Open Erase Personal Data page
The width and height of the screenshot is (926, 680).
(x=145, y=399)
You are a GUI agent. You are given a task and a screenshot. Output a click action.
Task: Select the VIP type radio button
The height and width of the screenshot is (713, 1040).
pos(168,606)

*-*-*

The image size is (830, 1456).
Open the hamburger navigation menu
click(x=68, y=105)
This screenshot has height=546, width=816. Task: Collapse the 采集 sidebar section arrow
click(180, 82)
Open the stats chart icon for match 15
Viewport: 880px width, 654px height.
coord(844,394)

*-*-*

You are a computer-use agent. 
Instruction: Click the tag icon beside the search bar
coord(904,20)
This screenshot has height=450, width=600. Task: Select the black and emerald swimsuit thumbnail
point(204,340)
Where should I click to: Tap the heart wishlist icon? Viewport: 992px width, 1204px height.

*-*-*

§ **Task statement**
Search the data above for the string "agent" and copy each line that has it.

§ **Exercise result**
You are a GUI agent. You are given a task and a screenshot. Output a click action.
You are a computer-use agent. 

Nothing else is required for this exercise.